Varios años después, cuando sus condiciones económicas se lo permitieron, aquella mujer inglesa que debía su vida a la abnegación y caballerosidad de un abogado hermosillense, vino a Hermosillo a conocer a los familiares del héroe”.

 

Así fue el destino

Manuel Uruchurtu tenía 42 años de edad, y toda su vida adulta la dedicó a la política.

Fue diputado en cuatro ocasiones, además de funcionario en el gobierno de Porfirio Díaz, quien fue exiliado tras el inicio de la Revolución Mexicana en 1910.

De hecho, el legislador había viajado a Europa para visitar a sus compañeros y conocer las Cortes Españolas.
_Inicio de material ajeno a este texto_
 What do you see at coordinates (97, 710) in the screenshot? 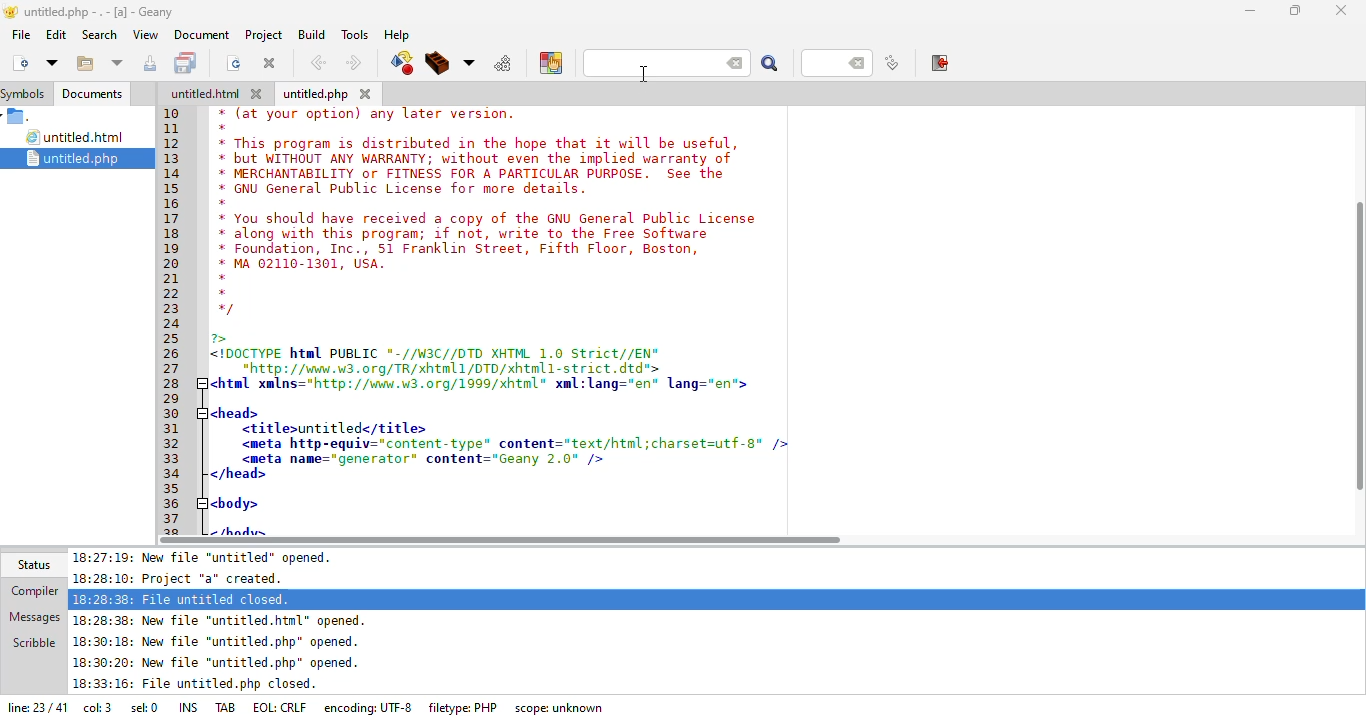
I see `col: 3` at bounding box center [97, 710].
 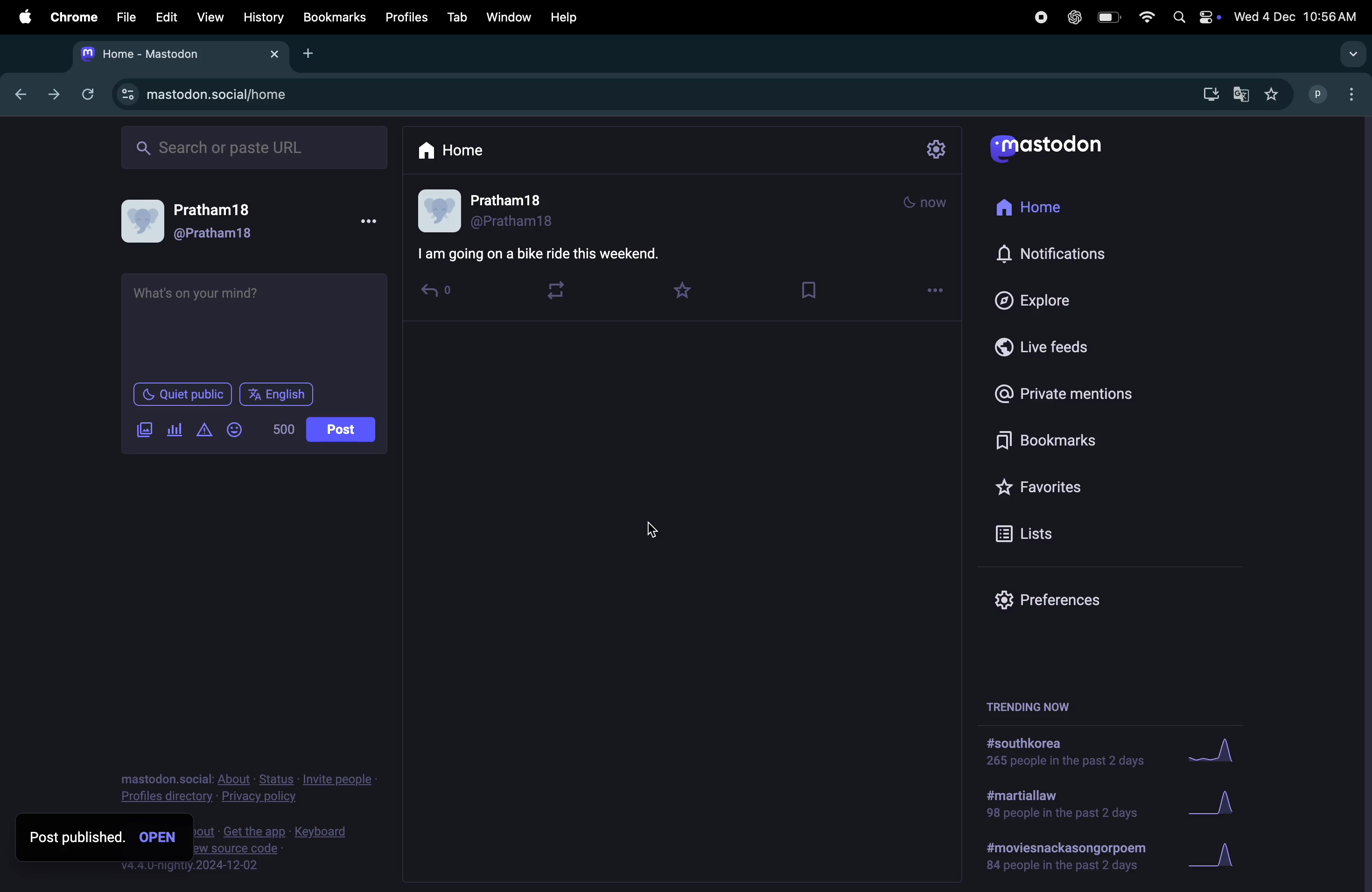 What do you see at coordinates (168, 15) in the screenshot?
I see `Edit` at bounding box center [168, 15].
Fue una travesía modesta, con pocos recursos, e incluso su viaje de regreso sería en un barco normal.

Pero antes de zarpar, en abril de 1912, un amigo cercano le cambió el pasaje por un billete de primera clase en el Titanic.

Uruchurtu se embarcó en el puerto de Cherburgo, Francia, y según contó a su esposa Gertrudis Caraza en una carta, ansiaba volver pronto a Sonora.

«Tengo ganas de regresar, y si no prescindo de mi viaje a España es porque quiero concurrir a sesiones de las Cortes Españolas», escribió. «Muchos besitos a todos mis pollitos», como decía a sus hijos.

Dos semanas después, Caraza recibió un telegrama de la Compañía Telegráfica Mexicana donde informaba que el cuerpo de su esposo no había sido localizado.